There’s been a slew of anti-initiative bills introduced and with the Democrats in complete control, it’s now become a top legislative priority for them to end the right to initiative.
The First Amendment rights of the people have never been in greater danger.
For years, a Democrat senator from Seattle named Ken Jacobsen pushed a constitutional amendment to get rid of the initiative process. At least he was honest; he didn’t think voters were smart enough to decide public policy issues, so he straightforwardly sought the removal of the people’s right to initiative from the Constitution.
His quixotic efforts failed. The lesson that politicians should have learned was: Don’t take away the people’s rights.
Unfortunately, anti-initiative politicians decided instead the only problem was Jacobsen’s honesty. So now, with fake smiles and false rhetoric, legislators who hate the initiative process try to achieve surreptitiously what they can’t do honestly: End the right to initiative.
Such is the case with this year’s Senate Bill 5386 sponsored by Seattle senators Jamie Pedersen, David Frockt, Reuven Carlyle and others.
Getting an initiative qualified for a public vote is already super tough. A massive number of signatures is required. But under SB5386, years of delays would be mandated before signature collecting could even begin. Here’s how:
After you pay a $500 filing fee (99 times higher than the current $5 fee), their bill would require a 45-day review of the initiative by the state attorney general. It then would require a 30-day public comment period.
Then it would allow anyone to legally challenge the initiative, guaranteeing years of delay and forcing the courts, for the first time, to review initiatives that haven’t even qualified for a vote or been approved by the people.
Only after all that would the initiative be given a ballot title, which is necessary before petitions can be printed.
SB5386 is the initiative-death-by-delay bill.

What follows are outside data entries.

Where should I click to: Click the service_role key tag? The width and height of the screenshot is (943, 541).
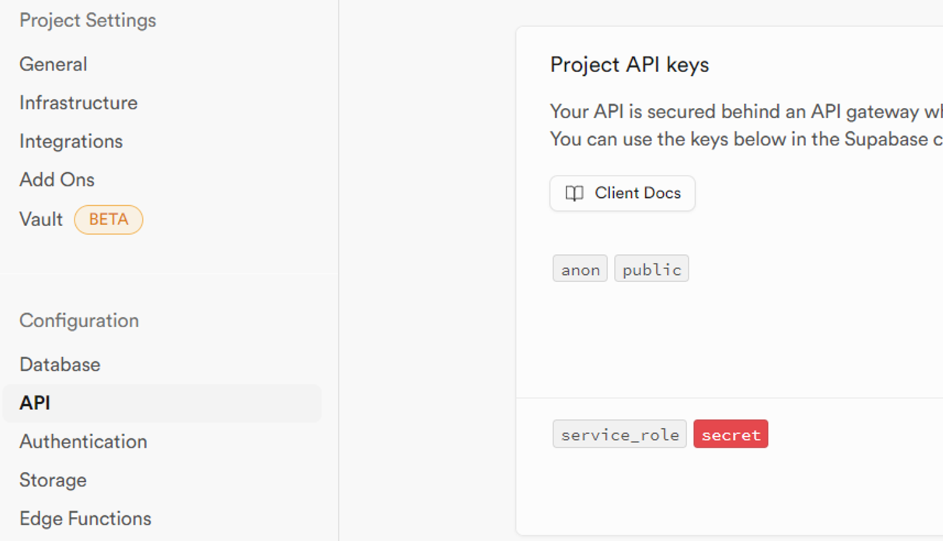coord(619,434)
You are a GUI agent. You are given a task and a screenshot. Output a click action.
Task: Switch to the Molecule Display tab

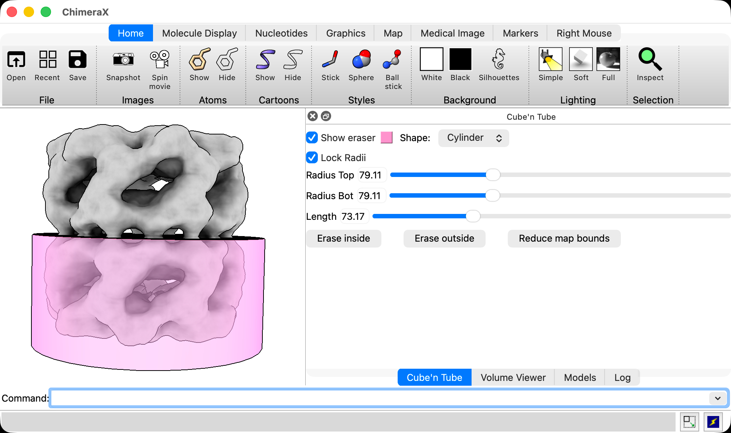199,33
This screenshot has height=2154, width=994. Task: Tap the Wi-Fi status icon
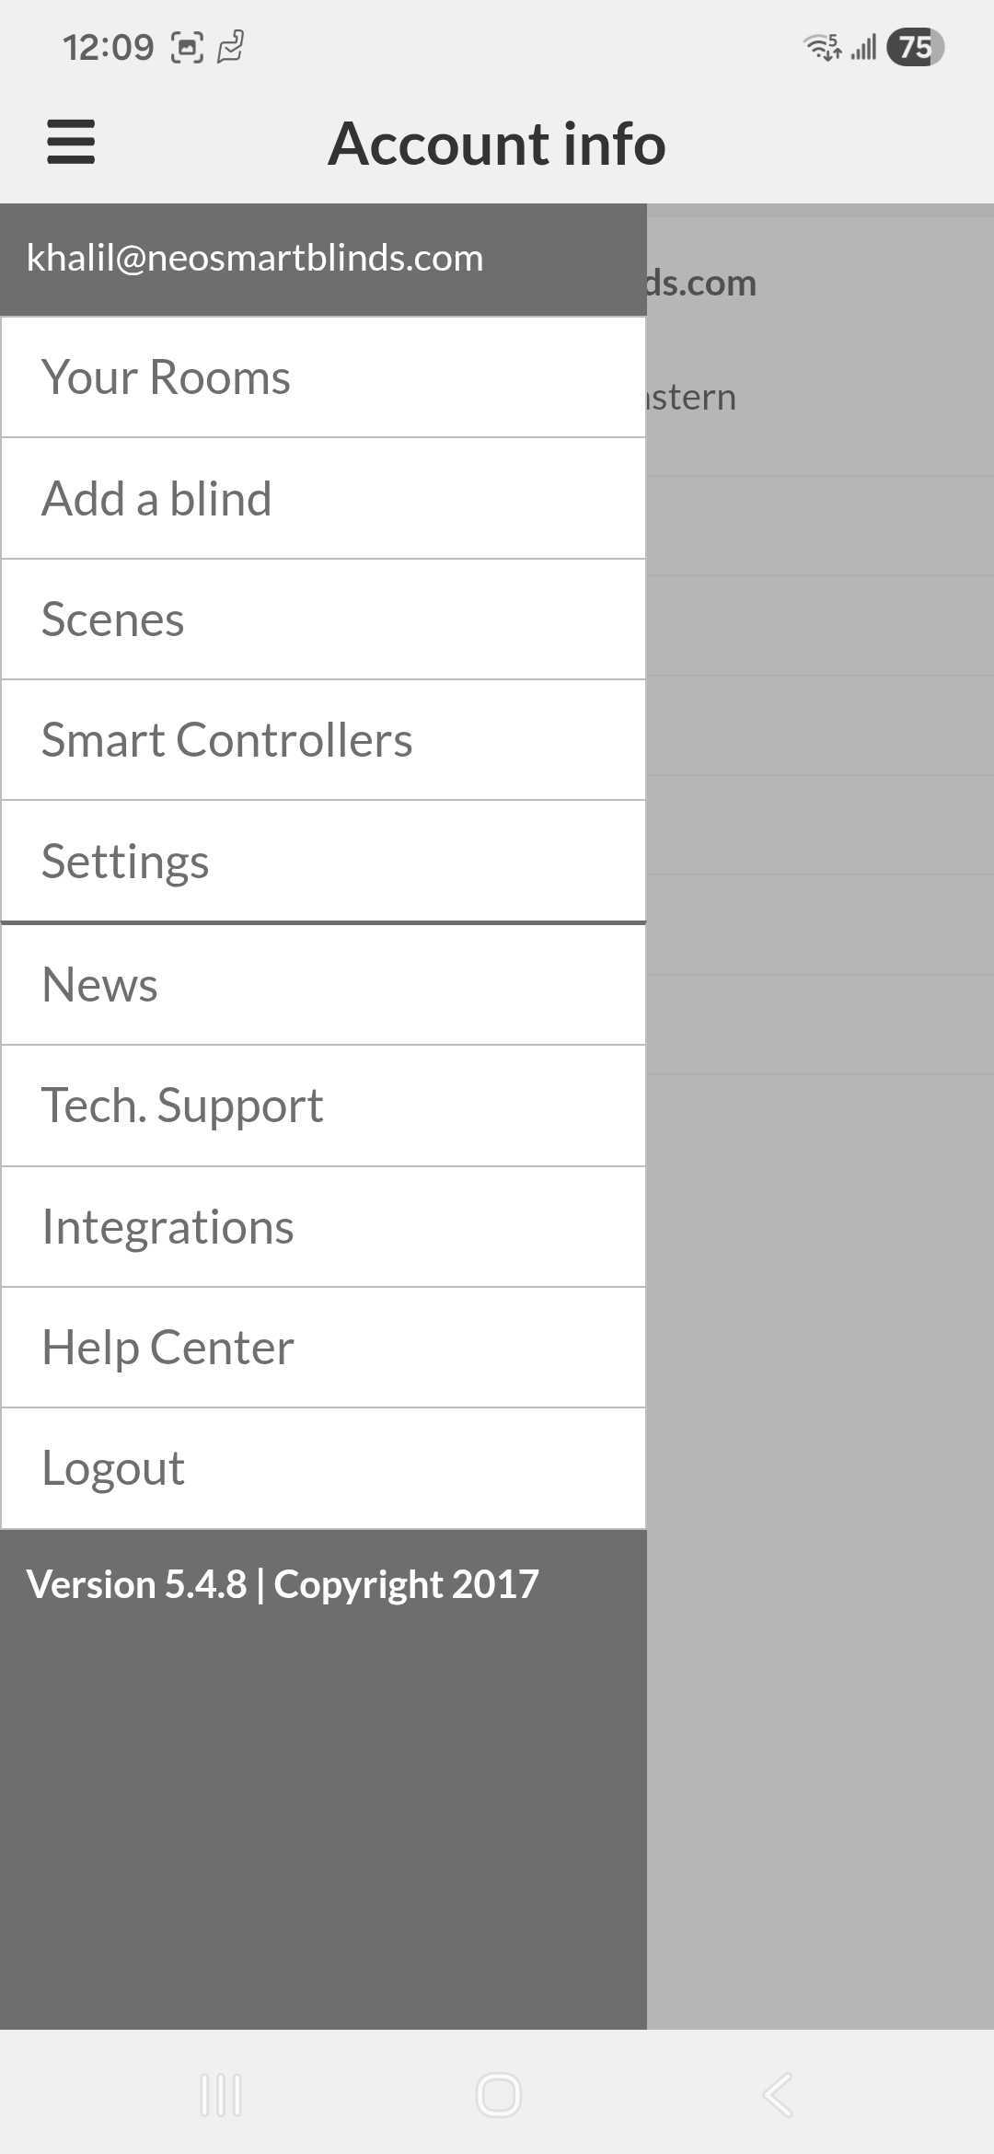(x=822, y=47)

Worst of all, it would ensure that all laws passed by the Legislature will never be challenged. Lawmakers have already neutered the referendum power by slapping emergency clauses on laws they want immunized from citizen referendum.
But currently, when the Legislature passes a controversial law, even one with an emergency clause, the people still have the right to do an initiative to give the people a chance to overturn it.

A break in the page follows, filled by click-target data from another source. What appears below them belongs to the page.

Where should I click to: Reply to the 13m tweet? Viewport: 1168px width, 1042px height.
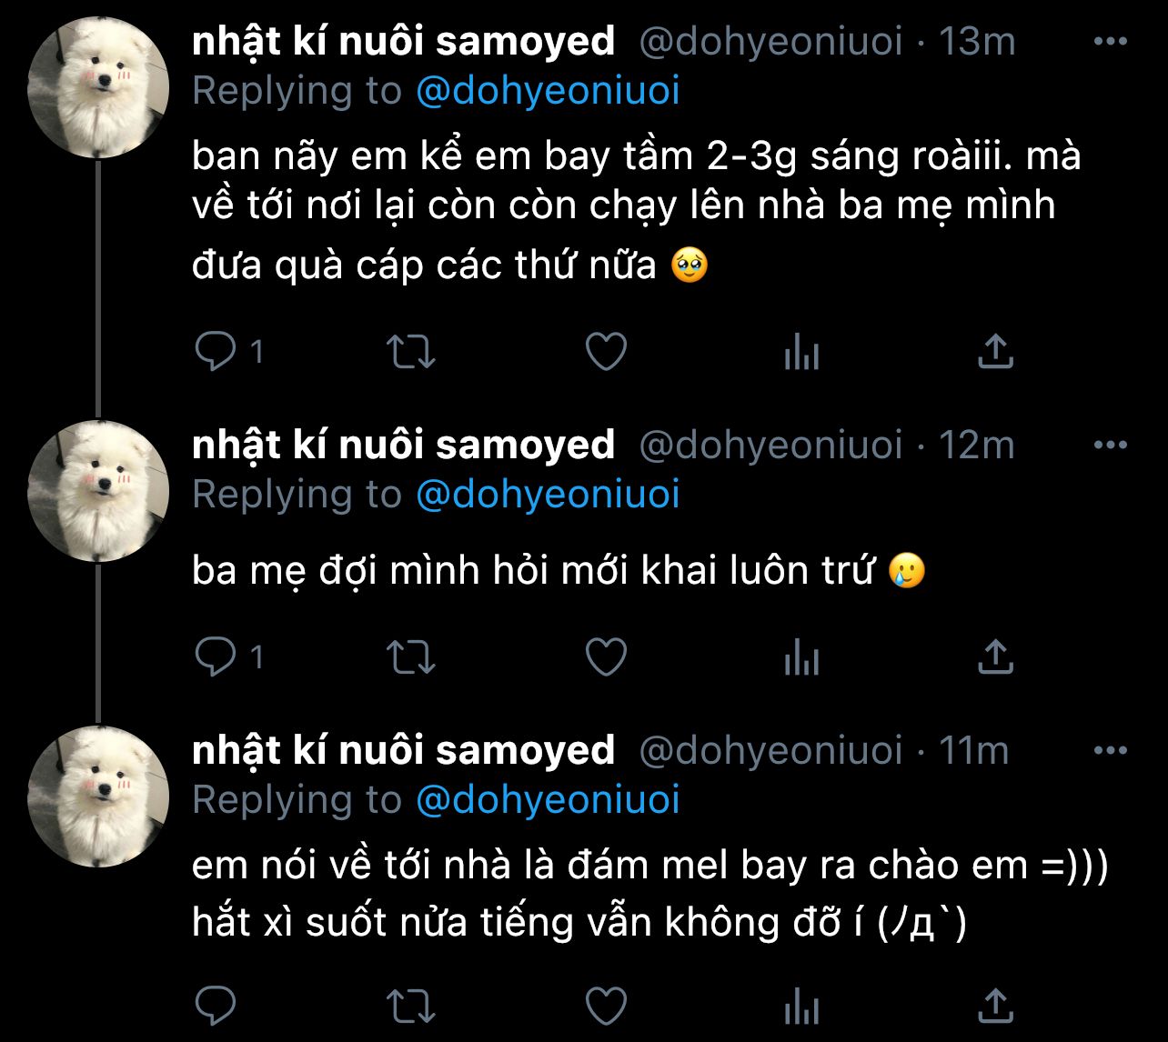click(216, 352)
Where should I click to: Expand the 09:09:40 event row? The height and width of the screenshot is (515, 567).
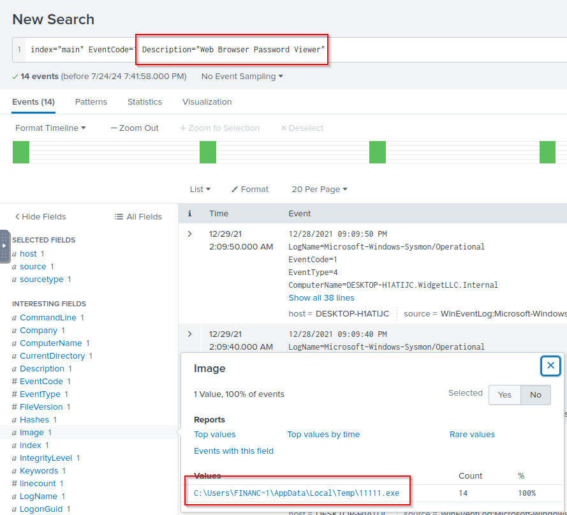click(189, 334)
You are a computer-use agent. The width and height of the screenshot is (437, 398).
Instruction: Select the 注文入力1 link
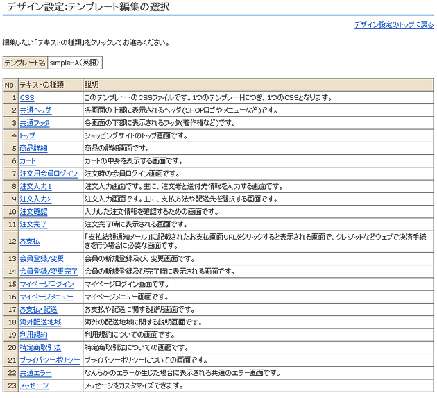(35, 187)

SB5386’s delays would ensure that any legislative bill is never be put to a vote because the July deadline for signatures would be impossible to achieve.
It would ensure that anything the Legislature does – any tax imposed, any policy created, any right eliminated or created – will be referendum-proof and initiative-proof.
The people’s rights guaranteed by our state Constitution will be negated.
The politicians sponsoring this bill hate the initiative process and want it eliminated. But instead of proposing a constitutional amendment to remove our right to vote, as Jacobsen did, they claim, with a straight face, that they’re doing this to “help” the initiative process and “assist” initiative sponsors.
Don’t believe them.
Legislators introduce about 3,000 bills each session. Of those, around 500 become law. In contrast, about one or two initiatives each year make it to the ballot and voters approve just half (last year there weren’t any).
So the Legislature has a 99.8-percent monopoly on public policy. Nonetheless, that .2-percent of laws passed by the people gnaws at politicians because they want 100-percent control.
SB5386 is an abomination. Tell legislators to oppose it.